(Stored items)
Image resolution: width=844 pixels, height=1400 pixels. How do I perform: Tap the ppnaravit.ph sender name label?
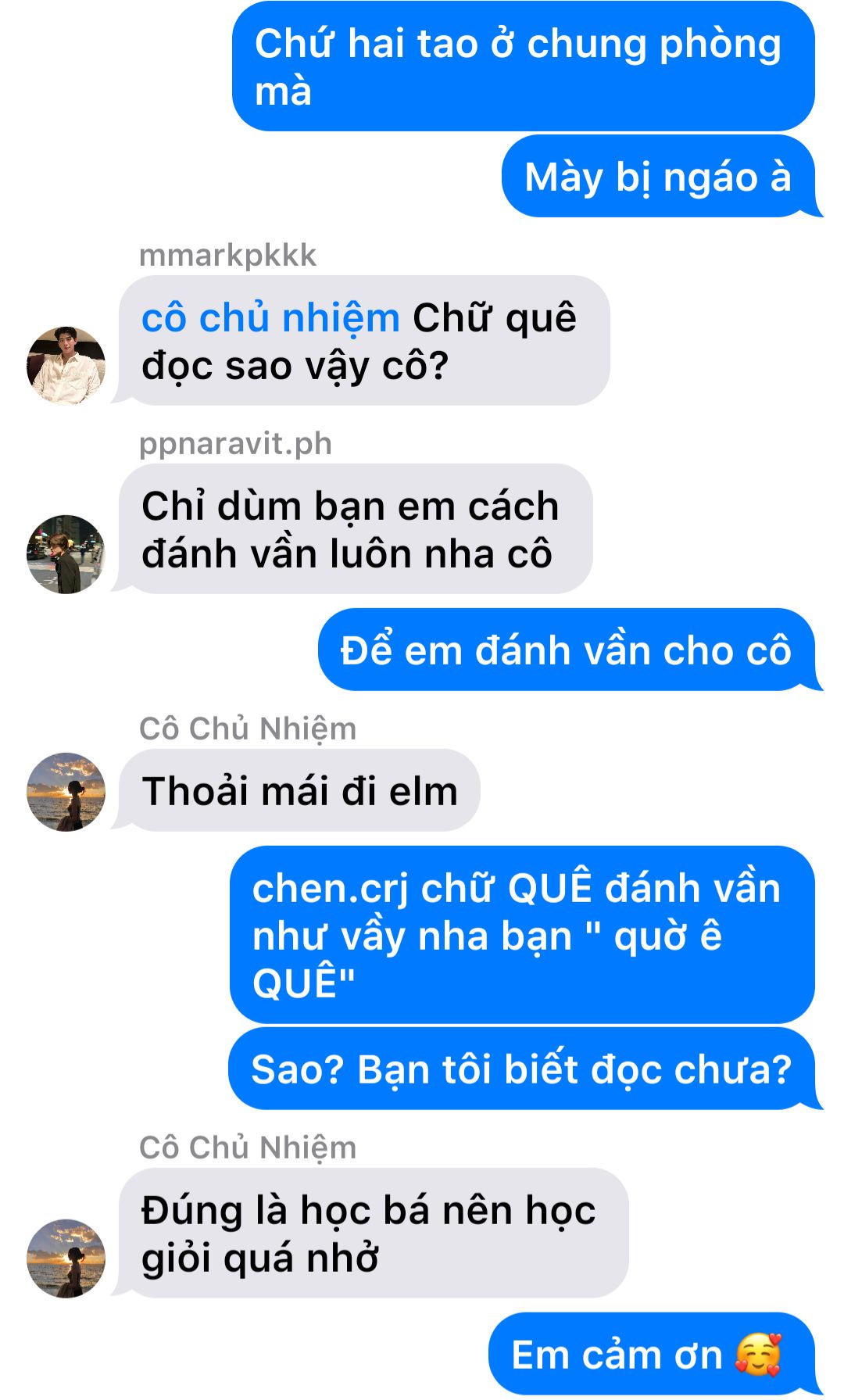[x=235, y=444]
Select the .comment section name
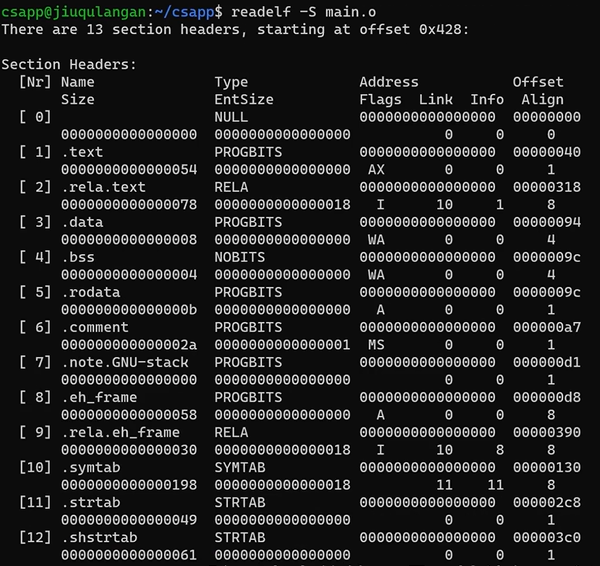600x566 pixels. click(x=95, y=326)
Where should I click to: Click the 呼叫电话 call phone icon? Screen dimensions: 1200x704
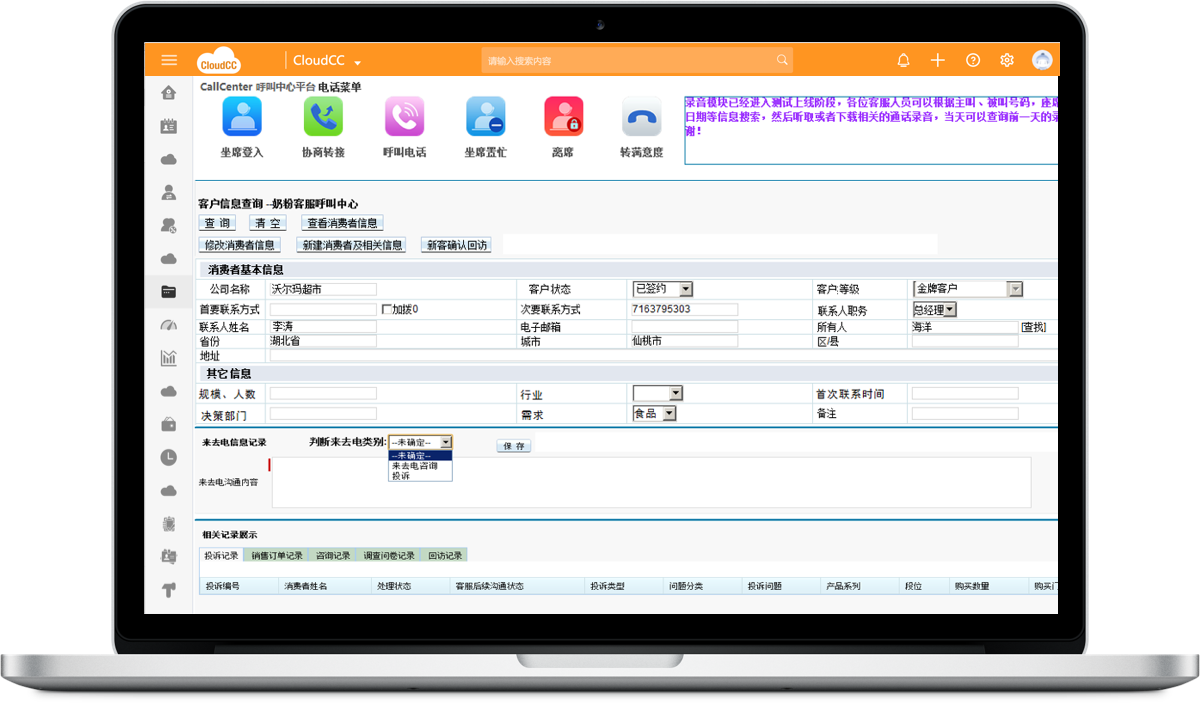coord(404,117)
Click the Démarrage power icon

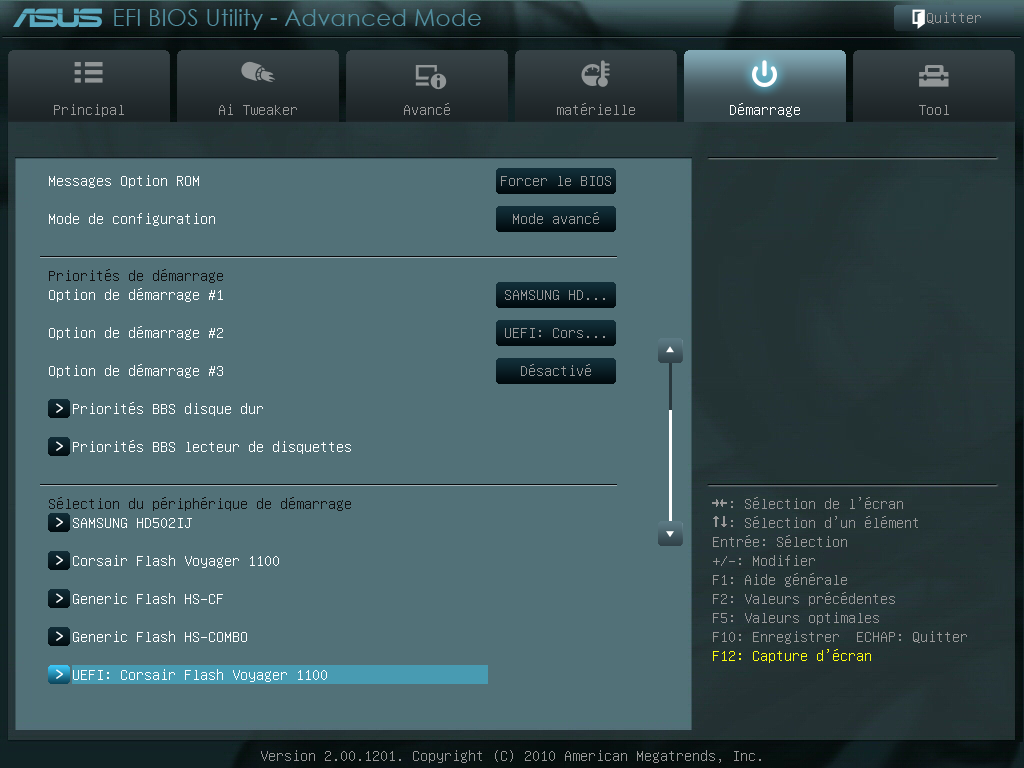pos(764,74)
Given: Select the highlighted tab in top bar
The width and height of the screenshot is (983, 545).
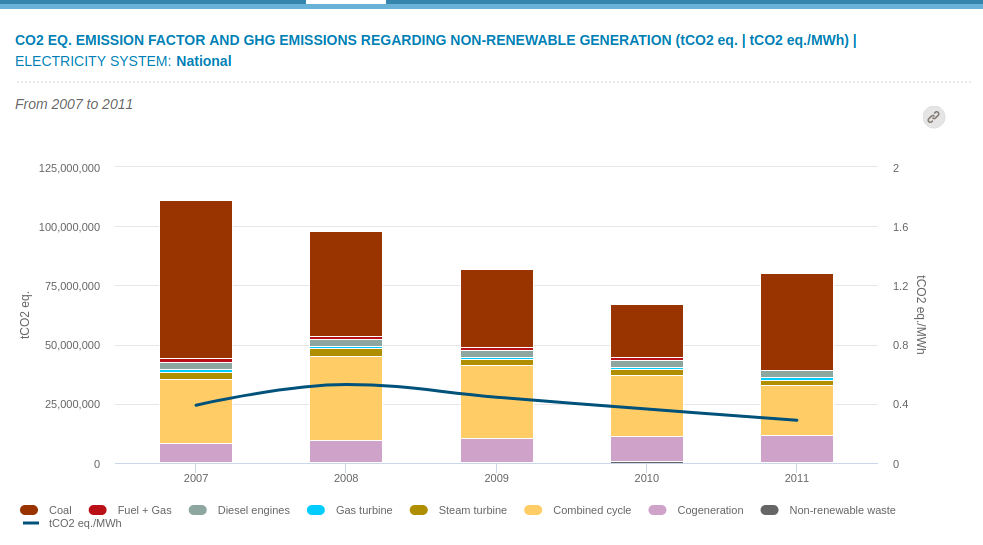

_TASK DETAILS:_ Every entry belongs in the answer exactly as written, but no picture does.

_EXERCISE OUTPUT:_
Image resolution: width=844 pixels, height=1400 pixels. How do I perform: Tap the ppnaravit.ph sender name label?
[x=235, y=444]
Select the .comment section name
600x566 pixels. click(x=95, y=326)
Where should I click to: Click the 呼叫电话 call phone icon? Screen dimensions: 1200x704
coord(404,117)
Click the Démarrage power icon

pos(764,74)
Given: Select the highlighted tab in top bar
The width and height of the screenshot is (983, 545).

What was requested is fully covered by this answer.